Today we will present ourselves, our research and ambitions for the Young Academy Leiden and will also uncover our first major activity a little later in the programme. But first let me reflect on something that has been a key term in university policy and the conception of a Young Academy in Leiden: academic excellence.
The term academic excellence has become a buzzword in the academic world. But what does it mean? Sometimes the term excellence is used in an attempt to focus attention and resources on those researchers with unusually good qualities. This ‘super star model’ of science has recently met with criticism, however, from De Jonge Akademie, our big sister organisation at the national level. They argue that the widening gap between the haves and have-nots is not beneficial to a good academic climate. Funding opportunities are, after all, very much limited and many great young scholars with strong proposals cannot be funded. And this in turn leads to unequal chances for further funding and promotion.
We too have been selected as members of the Young Academy Leiden in part because of our academic record. But we don’t consider ourselves super stars. We view true academic excellence in different terms.
First, an excellent university recognises that science is done together. We work together, we build on each other’s arguments. We stand on the shoulders of giants, but also on many normal shoulders of people who have contributed to development in their respective fields.
Second, an excellent university connects education and research and this requires research active staff across the board. An excellent university allows its students to excel.
And thirdly, academic excellence asks us to look beyond our disciplines and to society. Our bastion of liberty should not be an ivory tower, but a sanctuary open to all and connected to the cities of Leiden and The Hague and the world.

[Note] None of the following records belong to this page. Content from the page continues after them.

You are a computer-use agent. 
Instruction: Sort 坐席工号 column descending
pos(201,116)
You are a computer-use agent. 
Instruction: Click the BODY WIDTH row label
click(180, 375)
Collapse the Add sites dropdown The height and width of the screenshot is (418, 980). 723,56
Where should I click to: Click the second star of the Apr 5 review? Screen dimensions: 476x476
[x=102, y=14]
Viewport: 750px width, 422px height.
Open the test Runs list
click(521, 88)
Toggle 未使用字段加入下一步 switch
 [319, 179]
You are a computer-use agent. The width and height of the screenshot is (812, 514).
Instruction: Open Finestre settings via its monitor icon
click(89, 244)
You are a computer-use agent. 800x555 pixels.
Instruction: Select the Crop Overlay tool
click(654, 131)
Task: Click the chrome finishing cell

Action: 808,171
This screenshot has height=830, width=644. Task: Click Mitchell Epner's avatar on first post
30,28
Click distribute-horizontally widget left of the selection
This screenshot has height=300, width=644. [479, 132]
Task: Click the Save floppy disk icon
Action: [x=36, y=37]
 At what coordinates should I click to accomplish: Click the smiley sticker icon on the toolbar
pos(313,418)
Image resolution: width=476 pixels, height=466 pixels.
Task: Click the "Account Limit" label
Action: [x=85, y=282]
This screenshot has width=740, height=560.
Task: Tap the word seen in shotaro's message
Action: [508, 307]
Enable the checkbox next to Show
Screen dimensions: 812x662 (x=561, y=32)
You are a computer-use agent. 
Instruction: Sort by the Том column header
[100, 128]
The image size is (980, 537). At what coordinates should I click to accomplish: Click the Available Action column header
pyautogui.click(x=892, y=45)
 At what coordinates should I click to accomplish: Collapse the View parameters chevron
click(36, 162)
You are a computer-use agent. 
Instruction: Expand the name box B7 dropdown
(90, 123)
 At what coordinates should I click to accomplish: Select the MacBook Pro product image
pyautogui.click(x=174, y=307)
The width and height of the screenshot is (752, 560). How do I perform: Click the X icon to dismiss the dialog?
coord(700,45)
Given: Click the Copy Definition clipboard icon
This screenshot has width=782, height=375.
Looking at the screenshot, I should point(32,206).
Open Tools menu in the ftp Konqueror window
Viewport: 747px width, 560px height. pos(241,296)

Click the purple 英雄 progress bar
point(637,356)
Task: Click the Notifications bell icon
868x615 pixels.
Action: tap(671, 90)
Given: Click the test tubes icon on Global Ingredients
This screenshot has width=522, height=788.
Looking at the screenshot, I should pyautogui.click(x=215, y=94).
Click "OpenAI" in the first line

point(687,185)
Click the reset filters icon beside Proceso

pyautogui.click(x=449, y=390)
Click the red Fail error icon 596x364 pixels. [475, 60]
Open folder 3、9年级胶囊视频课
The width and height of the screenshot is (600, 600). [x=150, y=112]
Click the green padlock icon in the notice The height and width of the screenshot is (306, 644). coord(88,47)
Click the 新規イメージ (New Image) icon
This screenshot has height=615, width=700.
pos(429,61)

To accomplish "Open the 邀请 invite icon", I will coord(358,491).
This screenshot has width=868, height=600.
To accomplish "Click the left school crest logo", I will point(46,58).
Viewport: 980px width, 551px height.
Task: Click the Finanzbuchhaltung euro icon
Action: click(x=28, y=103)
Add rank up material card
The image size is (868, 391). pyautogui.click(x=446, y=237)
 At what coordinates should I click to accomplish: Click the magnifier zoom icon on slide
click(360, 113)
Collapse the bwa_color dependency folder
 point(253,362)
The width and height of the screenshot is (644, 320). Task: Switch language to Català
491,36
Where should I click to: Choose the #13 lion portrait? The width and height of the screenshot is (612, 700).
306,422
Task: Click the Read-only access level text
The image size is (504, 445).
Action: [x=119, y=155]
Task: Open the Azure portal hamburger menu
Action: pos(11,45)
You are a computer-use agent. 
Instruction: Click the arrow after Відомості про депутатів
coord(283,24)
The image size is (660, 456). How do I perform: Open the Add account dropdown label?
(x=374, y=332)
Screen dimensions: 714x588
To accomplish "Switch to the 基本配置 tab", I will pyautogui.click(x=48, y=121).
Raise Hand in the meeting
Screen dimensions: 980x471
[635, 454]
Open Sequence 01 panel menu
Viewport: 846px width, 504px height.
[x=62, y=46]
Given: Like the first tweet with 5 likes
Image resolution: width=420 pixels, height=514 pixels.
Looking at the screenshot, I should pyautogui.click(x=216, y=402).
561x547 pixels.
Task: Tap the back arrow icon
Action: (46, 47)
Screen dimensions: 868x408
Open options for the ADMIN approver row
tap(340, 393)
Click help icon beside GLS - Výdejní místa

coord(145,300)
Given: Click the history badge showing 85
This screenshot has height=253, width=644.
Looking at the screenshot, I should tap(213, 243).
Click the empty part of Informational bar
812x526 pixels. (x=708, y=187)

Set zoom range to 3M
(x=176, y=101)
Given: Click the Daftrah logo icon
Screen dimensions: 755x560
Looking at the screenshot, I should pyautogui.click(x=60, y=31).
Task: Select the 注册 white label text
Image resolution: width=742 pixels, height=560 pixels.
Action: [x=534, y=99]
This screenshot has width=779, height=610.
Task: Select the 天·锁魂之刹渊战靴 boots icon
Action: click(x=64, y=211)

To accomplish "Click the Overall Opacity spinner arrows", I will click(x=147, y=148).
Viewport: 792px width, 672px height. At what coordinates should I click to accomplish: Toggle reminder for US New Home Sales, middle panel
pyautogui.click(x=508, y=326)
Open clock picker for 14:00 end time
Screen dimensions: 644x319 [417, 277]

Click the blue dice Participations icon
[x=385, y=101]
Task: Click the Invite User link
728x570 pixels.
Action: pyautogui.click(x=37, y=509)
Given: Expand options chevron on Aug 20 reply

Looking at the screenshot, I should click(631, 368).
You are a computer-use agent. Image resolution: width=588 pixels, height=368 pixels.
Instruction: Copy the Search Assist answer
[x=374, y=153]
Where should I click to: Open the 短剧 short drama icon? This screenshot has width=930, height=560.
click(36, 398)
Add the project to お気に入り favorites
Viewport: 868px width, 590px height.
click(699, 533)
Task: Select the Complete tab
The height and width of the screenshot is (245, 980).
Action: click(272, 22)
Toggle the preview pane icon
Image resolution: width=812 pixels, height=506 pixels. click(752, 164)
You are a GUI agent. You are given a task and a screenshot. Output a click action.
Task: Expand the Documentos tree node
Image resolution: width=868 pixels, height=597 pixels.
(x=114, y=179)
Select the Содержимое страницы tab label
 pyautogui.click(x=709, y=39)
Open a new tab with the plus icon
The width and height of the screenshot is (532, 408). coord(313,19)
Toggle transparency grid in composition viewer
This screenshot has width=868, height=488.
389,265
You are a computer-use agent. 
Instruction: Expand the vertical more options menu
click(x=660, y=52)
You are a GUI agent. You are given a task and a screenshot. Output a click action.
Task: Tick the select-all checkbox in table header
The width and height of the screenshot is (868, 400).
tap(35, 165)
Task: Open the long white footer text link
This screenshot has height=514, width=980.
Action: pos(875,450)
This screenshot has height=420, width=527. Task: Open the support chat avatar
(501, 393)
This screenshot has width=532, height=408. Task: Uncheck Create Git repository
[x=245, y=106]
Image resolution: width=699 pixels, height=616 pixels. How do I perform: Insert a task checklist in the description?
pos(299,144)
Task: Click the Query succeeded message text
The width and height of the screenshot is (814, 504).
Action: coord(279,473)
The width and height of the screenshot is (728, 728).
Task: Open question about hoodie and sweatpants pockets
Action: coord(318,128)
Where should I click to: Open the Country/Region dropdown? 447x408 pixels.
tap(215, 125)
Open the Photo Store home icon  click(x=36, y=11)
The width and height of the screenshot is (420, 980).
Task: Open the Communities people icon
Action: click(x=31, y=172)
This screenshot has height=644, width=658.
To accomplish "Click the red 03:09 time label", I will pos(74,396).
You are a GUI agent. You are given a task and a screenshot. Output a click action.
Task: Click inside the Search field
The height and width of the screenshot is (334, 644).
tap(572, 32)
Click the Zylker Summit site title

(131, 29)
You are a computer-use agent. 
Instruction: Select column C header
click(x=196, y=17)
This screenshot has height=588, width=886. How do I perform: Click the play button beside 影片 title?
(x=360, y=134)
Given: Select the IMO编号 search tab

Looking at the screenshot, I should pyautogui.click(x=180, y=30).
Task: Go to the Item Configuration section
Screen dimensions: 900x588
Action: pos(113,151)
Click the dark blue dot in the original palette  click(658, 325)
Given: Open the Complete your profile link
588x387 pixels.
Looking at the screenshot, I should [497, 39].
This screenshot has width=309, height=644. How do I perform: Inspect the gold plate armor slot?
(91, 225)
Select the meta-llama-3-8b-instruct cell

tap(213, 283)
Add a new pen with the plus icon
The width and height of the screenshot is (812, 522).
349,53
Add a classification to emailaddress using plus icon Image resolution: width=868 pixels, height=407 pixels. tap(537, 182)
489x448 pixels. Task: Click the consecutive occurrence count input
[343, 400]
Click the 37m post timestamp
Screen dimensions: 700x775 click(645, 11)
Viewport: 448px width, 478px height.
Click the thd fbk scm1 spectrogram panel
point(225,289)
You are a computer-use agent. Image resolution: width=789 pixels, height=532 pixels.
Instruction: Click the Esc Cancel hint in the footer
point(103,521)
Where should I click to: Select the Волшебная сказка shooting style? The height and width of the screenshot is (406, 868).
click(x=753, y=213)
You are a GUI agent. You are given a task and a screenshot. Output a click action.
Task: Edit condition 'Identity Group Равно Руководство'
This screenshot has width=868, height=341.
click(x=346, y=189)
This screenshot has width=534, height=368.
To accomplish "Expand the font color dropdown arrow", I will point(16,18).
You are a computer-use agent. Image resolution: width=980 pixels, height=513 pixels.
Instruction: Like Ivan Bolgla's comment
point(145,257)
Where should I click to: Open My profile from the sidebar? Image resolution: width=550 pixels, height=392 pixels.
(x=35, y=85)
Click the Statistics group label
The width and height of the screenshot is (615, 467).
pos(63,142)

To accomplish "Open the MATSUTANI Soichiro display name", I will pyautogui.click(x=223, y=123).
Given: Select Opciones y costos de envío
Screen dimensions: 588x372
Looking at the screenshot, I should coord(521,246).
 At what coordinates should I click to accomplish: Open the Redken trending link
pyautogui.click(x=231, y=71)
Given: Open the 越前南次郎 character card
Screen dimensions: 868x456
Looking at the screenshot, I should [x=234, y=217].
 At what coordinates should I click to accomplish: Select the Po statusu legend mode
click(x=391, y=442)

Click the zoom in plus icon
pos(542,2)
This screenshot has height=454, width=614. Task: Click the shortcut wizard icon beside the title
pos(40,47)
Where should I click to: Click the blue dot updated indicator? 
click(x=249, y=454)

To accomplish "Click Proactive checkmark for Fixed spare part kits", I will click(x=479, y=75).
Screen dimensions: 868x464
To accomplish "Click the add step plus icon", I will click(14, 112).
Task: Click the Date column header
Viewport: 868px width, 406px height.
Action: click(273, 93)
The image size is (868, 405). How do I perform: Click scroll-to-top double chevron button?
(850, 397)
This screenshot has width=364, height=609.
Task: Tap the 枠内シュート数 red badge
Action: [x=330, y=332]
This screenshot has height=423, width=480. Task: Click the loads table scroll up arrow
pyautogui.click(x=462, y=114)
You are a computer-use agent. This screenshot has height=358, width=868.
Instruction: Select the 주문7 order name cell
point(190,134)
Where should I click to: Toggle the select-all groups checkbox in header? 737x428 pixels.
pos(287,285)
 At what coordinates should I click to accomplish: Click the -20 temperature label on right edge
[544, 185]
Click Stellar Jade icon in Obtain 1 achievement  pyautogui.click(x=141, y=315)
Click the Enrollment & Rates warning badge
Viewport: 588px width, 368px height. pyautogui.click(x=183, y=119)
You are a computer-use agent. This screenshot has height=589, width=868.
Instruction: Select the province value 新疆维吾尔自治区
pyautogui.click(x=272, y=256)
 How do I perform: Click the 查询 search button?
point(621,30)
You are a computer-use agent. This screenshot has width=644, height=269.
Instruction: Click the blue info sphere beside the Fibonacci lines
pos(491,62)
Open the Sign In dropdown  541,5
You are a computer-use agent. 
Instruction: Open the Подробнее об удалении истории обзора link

We are humbled to get the chance to work on these objectives. To strengthen interdisciplinary exchange, to reach out to society and to reflect on university policy from the perspective of young researchers.
We recognize the help over the years of mentors, friends and colleagues. Speaking from my own perspective: sometimes the job of an academic can be very individual, working on your own projects and teaching your own courses. But far more often I receive support from colleagues in many different shapes. From supervisors and mentors, from people critically reflecting upon my work, from discussions at the lunch table about politics and the university. I am sure this is true for all members of the Young Academy Leiden. We are enormously thankful for the help and support given to us and the opportunity provided to be a part of the Young Academy Leiden. Therefore, we very much look forward to working in service of and together with everyone at our university and beyond.
It is now my great pleasure to present to you the first members of the Young Academy Leiden.